GOAL OF THE EXERCISE |
Answer these questions using the text on Wagner's leitmotif.
(a) What three functions does the text assign to the leitmotif?
(b) What does the activity of smithying come to stand for?
(c) In The Rhinegold, what does Alberich use the Tarnhelm to do?

TEXT SHOWN |
They boil down to one: how does Wagner interfuse his music
and his meaning? In the large, by his manipulation of musical
memory
by recapitulations and other formal symmetries, familiar from
the music of other periods (though never before so extensive
nor so complex); in the small by the leitmotif. Large and
small are, of course, closely related. The function of the leitmotif
is to build, to describe, to recall. First it gives something
a name and sound; every subsequent incidence is a reminder;
at
the point when the sound becomes the thing named and we have
learned to think in this language, the leitmotif becomes a
building-unit from which the structure is formed.
Even at its most straightforward this is not simple. The most
purely demonstrative motifs are not one-dimensional, and as the
work advances most of them accumulate a web of associations that
makes any one name inadequate. An activity (smithying) becomes
the whole race of Nibelungs or an individual Nibelung of particular
importance (Mime); an object (his horn) becomes a character (Siegfried).
That his sword also comes to ‘be’ Siegfried is a
yet more complex development because we have seen its history—its
discovery by his father, the fight in which it was shattered
and the father killed, the forge in which it was remade. With
Wotan’s spear, the history (slowly divulged, though not
seen on the stage, throughout the tetralogy) is such as to make
the equation Wotan/spear/authority/contracts/restraints a drastic
shorthand whenever the motif is heard. Thus when sword splinters
spear in the third act of Siegfried, the cycle reverberates from
beginning to end. Twilight contains the subtlest example of this
process: Alberich’s use of the Tarnhelm in The Rhinegold
is simply to become invisible and to transform himself into serpent
and toad; in the first two acts of Twilight this fairy-tale device
(almost forgotten meanwhile) comes to represent deception, becoming
the means whereby deception can be manipulated to play upon an
inner weakness. As such it is indispensable to the meaning as
well as the mechanism of the plot.

RECORD EXTRACTS |
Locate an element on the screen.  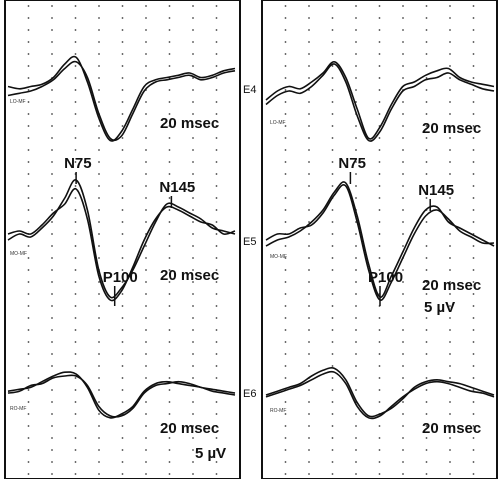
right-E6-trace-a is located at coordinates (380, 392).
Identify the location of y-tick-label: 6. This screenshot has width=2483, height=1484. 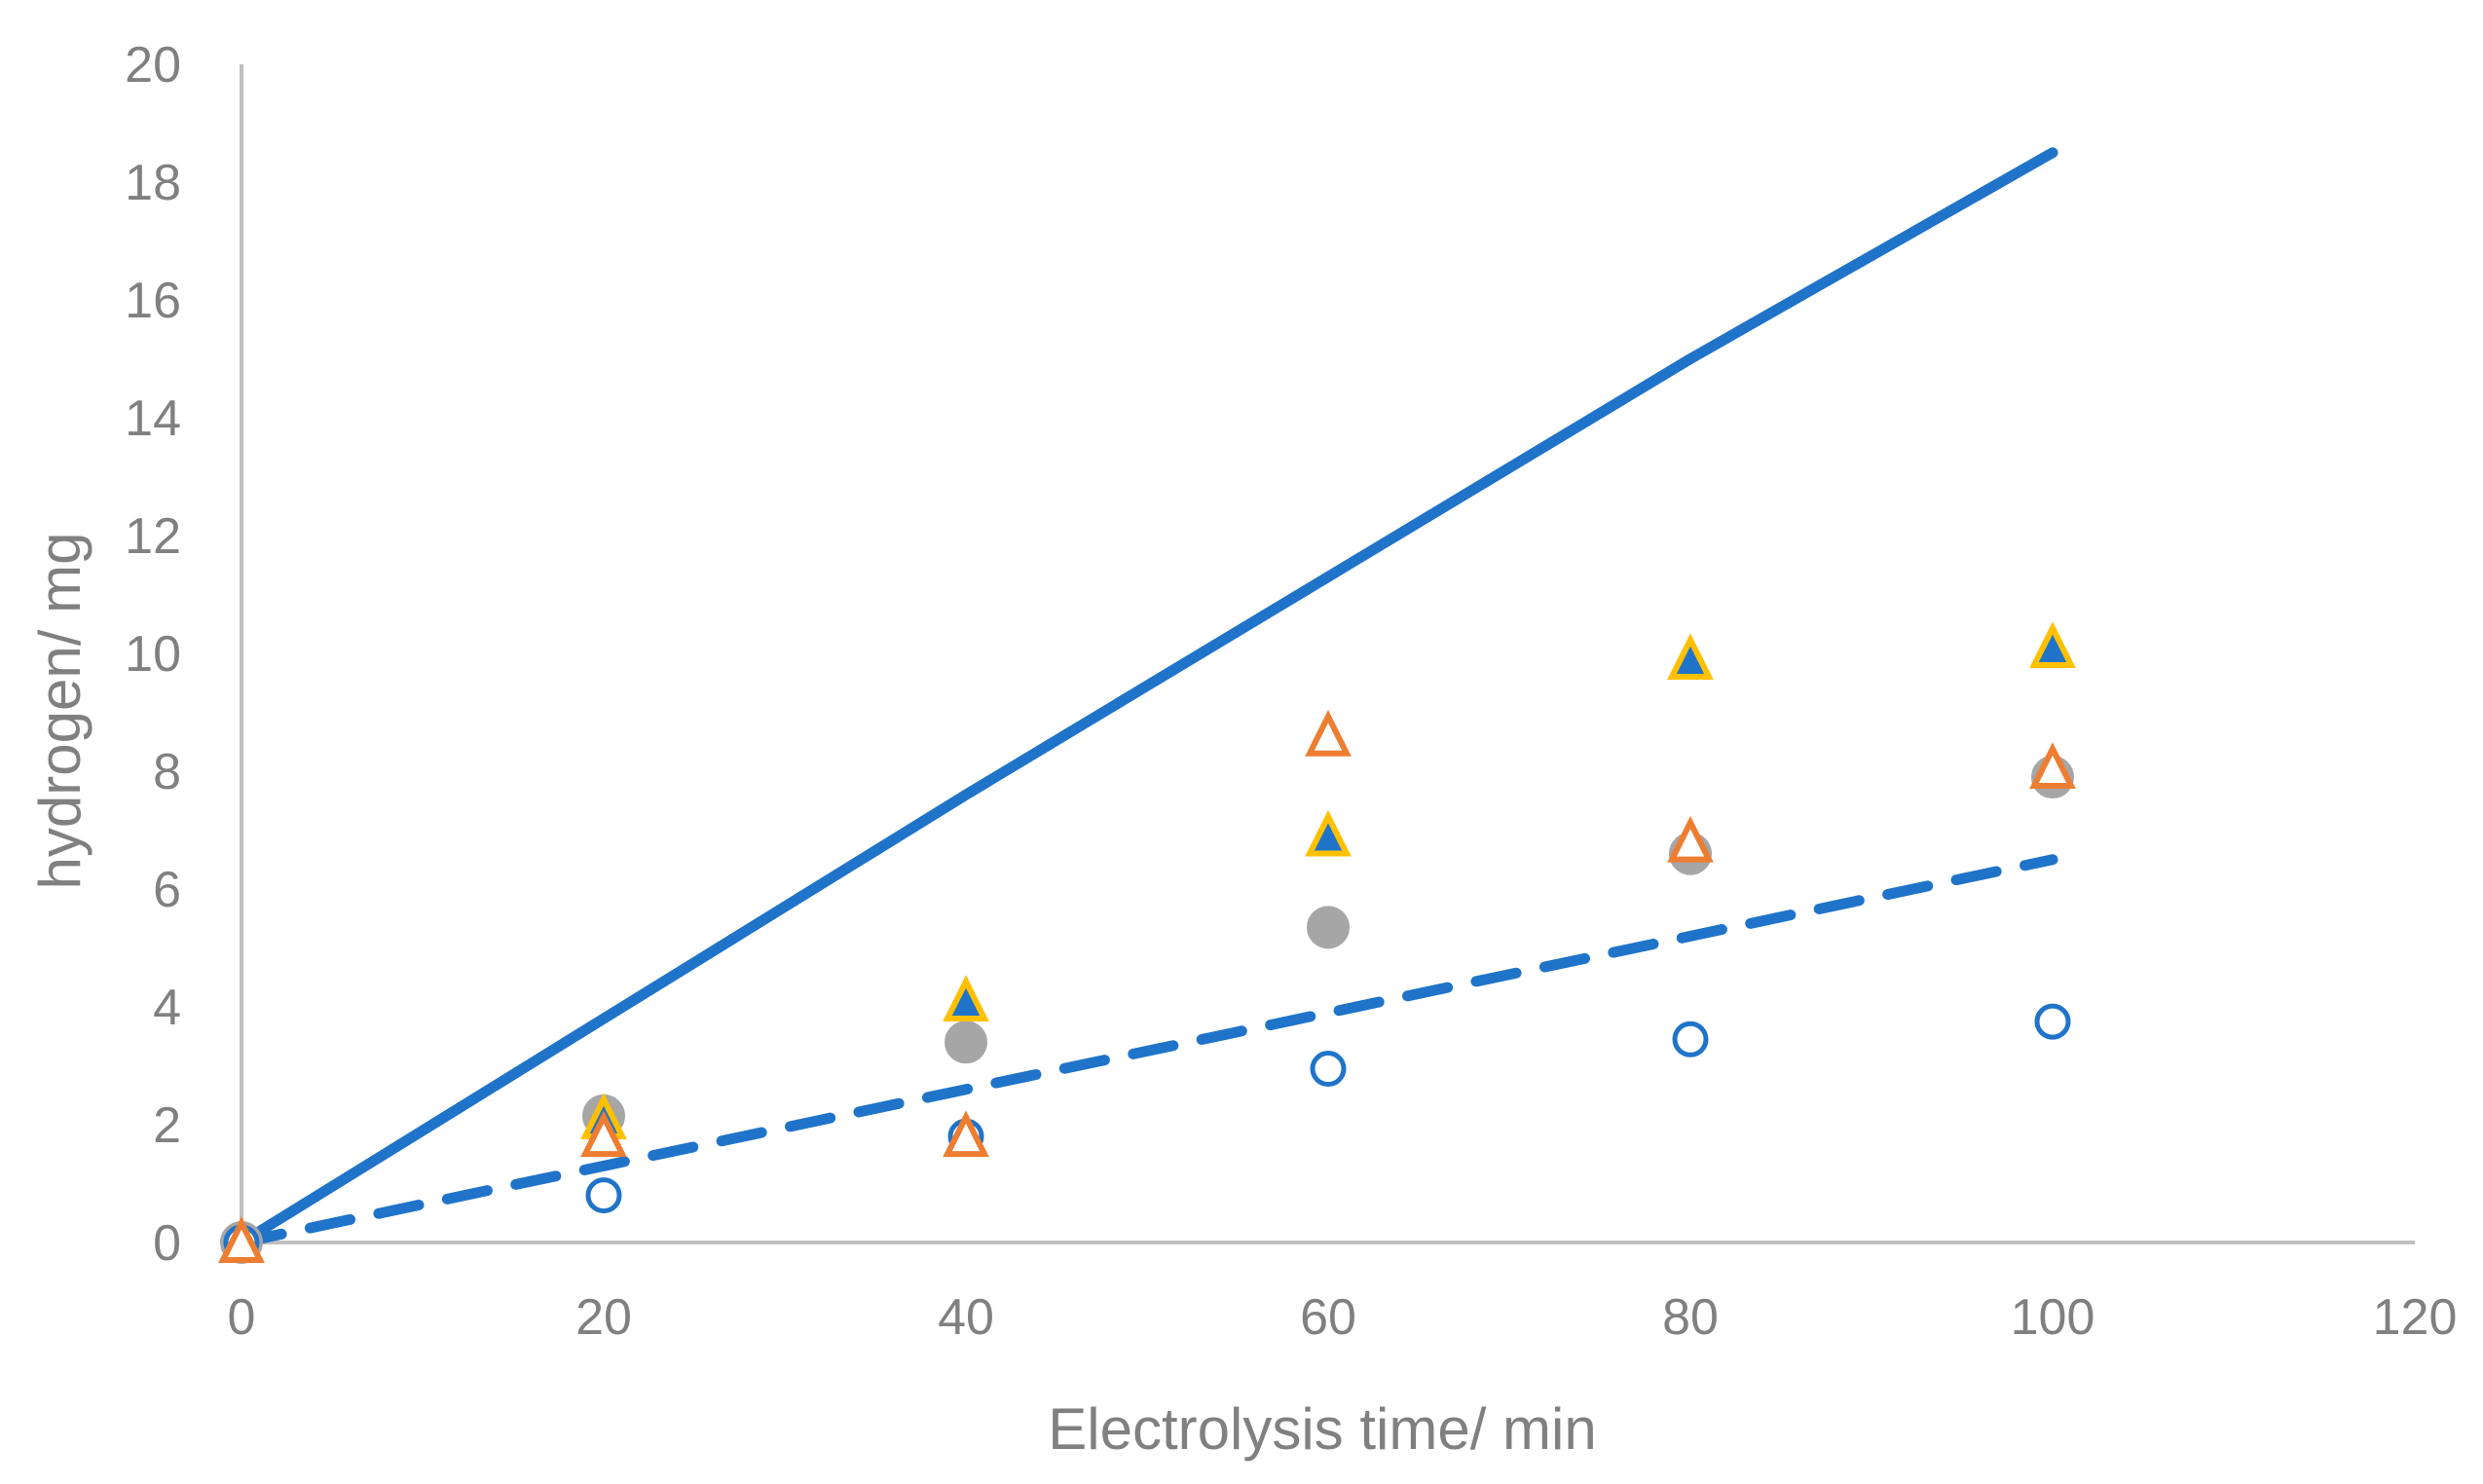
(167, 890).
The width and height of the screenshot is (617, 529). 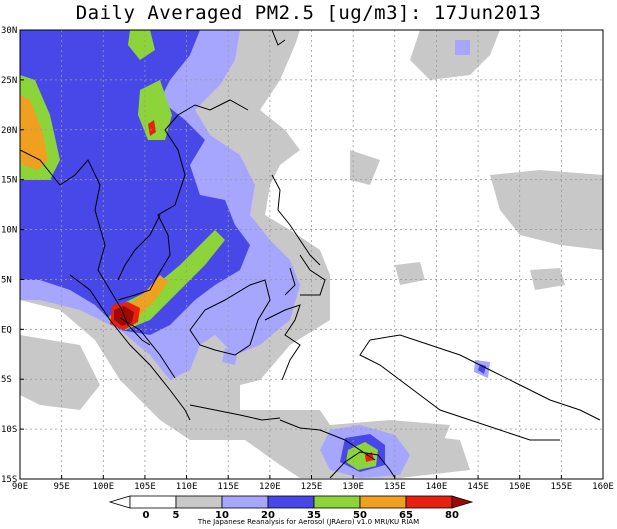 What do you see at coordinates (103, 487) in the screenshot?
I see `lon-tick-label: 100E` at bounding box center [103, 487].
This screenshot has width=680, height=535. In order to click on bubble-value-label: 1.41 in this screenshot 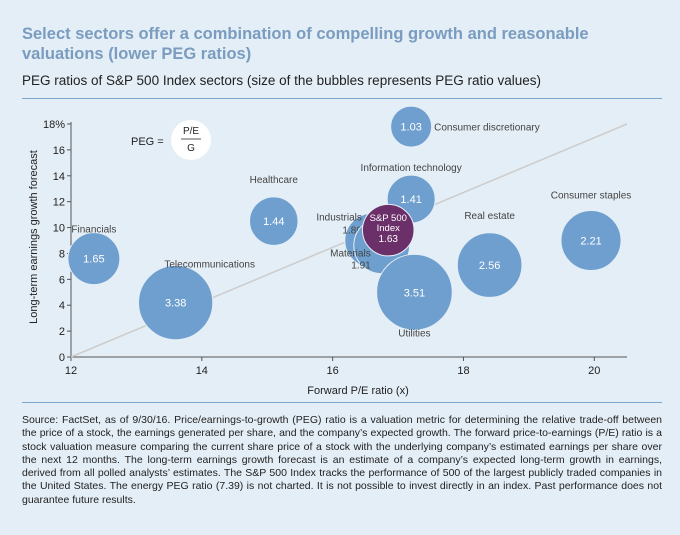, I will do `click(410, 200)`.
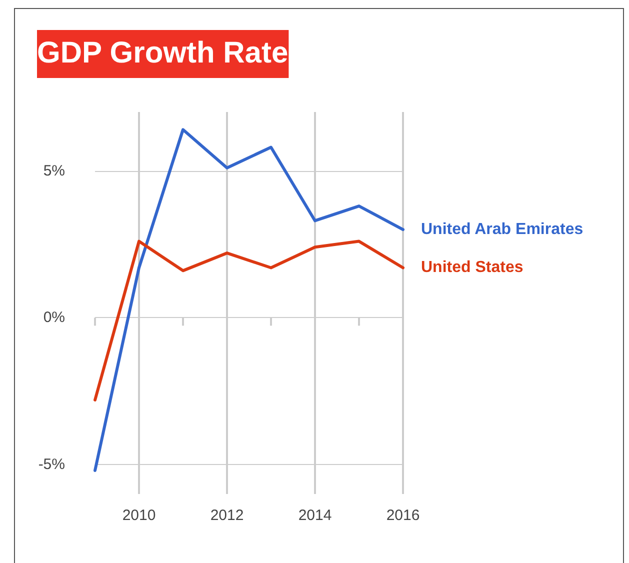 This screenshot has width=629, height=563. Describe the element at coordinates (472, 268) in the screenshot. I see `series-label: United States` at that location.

ANSWER SECTION |
(a) To build, to describe, and to recall.
(b) The whole race of Nibelungs, or an individual Nibelung of particular importance (Mime).
(c) To become invisible and to transform himself into a serpent and a toad.